== EXERCISE MATERIAL

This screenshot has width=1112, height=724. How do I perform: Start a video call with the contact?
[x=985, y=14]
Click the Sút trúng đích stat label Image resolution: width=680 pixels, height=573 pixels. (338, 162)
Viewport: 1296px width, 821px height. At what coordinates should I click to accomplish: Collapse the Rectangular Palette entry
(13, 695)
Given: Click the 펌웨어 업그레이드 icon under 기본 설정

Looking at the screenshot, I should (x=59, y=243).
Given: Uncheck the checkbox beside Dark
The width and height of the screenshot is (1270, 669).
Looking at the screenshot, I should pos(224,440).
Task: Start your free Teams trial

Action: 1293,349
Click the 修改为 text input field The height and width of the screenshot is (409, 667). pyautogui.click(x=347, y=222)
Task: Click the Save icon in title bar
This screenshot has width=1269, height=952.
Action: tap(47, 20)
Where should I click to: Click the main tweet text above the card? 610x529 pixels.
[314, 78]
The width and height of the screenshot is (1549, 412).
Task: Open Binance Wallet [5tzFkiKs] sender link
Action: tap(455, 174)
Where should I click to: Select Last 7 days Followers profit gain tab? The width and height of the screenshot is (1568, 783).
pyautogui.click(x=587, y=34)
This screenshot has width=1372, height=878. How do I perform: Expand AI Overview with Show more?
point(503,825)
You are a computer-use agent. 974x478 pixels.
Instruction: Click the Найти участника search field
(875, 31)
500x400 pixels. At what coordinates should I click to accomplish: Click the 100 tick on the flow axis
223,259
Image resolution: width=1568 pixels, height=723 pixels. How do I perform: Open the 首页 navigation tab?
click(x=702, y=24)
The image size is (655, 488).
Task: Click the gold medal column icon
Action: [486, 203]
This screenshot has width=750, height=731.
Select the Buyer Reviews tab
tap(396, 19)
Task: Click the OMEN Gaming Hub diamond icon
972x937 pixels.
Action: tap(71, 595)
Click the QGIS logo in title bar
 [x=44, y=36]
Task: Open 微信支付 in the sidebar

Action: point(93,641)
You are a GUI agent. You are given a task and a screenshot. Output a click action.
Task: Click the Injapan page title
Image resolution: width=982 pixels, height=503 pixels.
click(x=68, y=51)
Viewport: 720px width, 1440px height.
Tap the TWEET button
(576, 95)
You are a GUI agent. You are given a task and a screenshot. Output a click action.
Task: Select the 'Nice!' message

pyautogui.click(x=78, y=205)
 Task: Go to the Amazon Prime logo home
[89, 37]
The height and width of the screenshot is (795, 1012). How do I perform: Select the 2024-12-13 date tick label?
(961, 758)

====

→ **ACTIVITY**: Transcribe the full listing exactly, leaving out no line.

→ **ANSWER SECTION**:
This screenshot has width=1112, height=724. How do I perform: Start a video call with the contact?
[x=985, y=14]
Click the Sút trúng đích stat label Image resolution: width=680 pixels, height=573 pixels. (338, 162)
Viewport: 1296px width, 821px height. At what coordinates should I click to accomplish: Collapse the Rectangular Palette entry
(13, 695)
Given: Click the 펌웨어 업그레이드 icon under 기본 설정

Looking at the screenshot, I should (x=59, y=243).
Given: Uncheck the checkbox beside Dark
The width and height of the screenshot is (1270, 669).
Looking at the screenshot, I should pos(224,440).
Task: Start your free Teams trial

Action: 1293,349
Click the 修改为 text input field The height and width of the screenshot is (409, 667). pyautogui.click(x=347, y=222)
Task: Click the Save icon in title bar
This screenshot has width=1269, height=952.
Action: tap(47, 20)
Where should I click to: Click the main tweet text above the card? 610x529 pixels.
[314, 78]
The width and height of the screenshot is (1549, 412).
Task: Open Binance Wallet [5tzFkiKs] sender link
Action: tap(455, 174)
Where should I click to: Select Last 7 days Followers profit gain tab? The width and height of the screenshot is (1568, 783).
pyautogui.click(x=587, y=34)
This screenshot has width=1372, height=878. How do I perform: Expand AI Overview with Show more?
point(503,825)
You are a computer-use agent. 974x478 pixels.
Instruction: Click the Найти участника search field
(875, 31)
500x400 pixels. At what coordinates should I click to accomplish: Click the 100 tick on the flow axis
223,259
Image resolution: width=1568 pixels, height=723 pixels. How do I perform: Open the 首页 navigation tab?
click(x=702, y=24)
The image size is (655, 488).
Task: Click the gold medal column icon
Action: [486, 203]
This screenshot has width=750, height=731.
Select the Buyer Reviews tab
tap(396, 19)
Task: Click the OMEN Gaming Hub diamond icon
972x937 pixels.
Action: tap(71, 595)
Click the QGIS logo in title bar
 [x=44, y=36]
Task: Open 微信支付 in the sidebar

Action: point(93,641)
You are a GUI agent. You are given a task and a screenshot. Output a click action.
Task: Click the Injapan page title
Image resolution: width=982 pixels, height=503 pixels.
click(x=68, y=51)
Viewport: 720px width, 1440px height.
Tap the TWEET button
(576, 95)
You are a GUI agent. You are given a task and a screenshot. Output a click action.
Task: Select the 'Nice!' message

pyautogui.click(x=78, y=205)
 Task: Go to the Amazon Prime logo home
[89, 37]
The height and width of the screenshot is (795, 1012). How do I perform: Select the 2024-12-13 date tick label?
(961, 758)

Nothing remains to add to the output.